(SUPPLIED DATA)
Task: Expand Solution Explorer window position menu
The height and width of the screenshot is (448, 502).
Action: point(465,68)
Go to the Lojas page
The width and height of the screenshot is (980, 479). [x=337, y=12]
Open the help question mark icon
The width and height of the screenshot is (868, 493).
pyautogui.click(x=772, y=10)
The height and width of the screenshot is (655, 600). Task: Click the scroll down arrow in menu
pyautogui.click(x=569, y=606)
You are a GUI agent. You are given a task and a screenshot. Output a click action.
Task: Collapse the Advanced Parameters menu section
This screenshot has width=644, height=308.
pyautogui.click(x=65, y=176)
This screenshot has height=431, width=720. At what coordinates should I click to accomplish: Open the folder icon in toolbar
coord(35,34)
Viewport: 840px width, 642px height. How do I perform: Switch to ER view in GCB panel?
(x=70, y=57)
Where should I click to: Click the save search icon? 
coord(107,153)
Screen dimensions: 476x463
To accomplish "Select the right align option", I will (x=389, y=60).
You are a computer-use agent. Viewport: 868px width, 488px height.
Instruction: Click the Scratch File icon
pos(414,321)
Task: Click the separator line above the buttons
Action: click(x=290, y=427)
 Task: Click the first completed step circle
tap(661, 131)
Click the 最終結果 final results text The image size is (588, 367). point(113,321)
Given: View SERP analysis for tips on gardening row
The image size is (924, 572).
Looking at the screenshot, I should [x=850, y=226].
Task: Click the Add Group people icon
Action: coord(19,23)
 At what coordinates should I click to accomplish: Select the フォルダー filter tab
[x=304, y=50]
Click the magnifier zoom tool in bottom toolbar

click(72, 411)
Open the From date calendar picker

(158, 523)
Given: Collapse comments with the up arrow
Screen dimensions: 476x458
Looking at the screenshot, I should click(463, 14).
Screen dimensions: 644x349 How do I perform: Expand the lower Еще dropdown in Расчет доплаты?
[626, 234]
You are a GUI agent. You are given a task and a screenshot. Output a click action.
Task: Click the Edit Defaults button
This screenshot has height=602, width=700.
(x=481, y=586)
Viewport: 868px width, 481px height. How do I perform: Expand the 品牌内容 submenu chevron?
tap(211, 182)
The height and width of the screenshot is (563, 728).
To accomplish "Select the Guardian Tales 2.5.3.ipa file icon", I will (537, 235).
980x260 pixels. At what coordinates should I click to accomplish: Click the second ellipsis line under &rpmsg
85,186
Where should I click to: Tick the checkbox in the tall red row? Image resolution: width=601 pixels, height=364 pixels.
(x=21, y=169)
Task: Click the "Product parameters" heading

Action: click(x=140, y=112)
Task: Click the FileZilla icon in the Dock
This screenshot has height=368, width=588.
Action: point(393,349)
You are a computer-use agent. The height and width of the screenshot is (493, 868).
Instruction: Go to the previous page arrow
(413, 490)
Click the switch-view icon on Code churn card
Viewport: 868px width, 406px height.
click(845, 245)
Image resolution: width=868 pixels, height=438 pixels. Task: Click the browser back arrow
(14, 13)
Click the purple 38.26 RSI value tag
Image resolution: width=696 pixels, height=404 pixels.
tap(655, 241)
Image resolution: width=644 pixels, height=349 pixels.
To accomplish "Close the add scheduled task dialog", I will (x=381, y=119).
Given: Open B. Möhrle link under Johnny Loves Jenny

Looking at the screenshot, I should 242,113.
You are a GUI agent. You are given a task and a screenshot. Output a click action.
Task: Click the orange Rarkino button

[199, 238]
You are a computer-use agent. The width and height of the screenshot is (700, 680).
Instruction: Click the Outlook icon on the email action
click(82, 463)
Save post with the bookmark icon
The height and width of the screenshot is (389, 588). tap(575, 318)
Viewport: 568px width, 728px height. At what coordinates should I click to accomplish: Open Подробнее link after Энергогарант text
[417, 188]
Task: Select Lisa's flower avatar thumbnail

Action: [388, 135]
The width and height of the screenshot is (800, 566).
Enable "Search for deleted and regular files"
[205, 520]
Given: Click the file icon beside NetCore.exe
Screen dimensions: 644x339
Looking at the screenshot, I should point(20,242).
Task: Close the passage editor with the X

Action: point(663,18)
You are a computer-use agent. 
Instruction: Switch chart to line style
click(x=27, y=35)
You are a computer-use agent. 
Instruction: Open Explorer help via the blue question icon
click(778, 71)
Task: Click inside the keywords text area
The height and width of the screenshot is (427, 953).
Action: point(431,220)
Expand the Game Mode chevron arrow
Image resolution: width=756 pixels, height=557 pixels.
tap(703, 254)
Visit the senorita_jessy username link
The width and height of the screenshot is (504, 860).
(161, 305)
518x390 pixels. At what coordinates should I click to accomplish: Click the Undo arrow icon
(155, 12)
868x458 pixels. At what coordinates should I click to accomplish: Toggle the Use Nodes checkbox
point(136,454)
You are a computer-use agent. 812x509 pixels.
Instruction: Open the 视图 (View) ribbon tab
(End SUPPLIED DATA)
> **WORK ORDER**
Only lines that include "Collapse" belong in the answer; return them from the entries above.

> **ANSWER FOR THE TASK**
Task: Collapse the Advanced Parameters menu section
Given: Collapse comments with the up arrow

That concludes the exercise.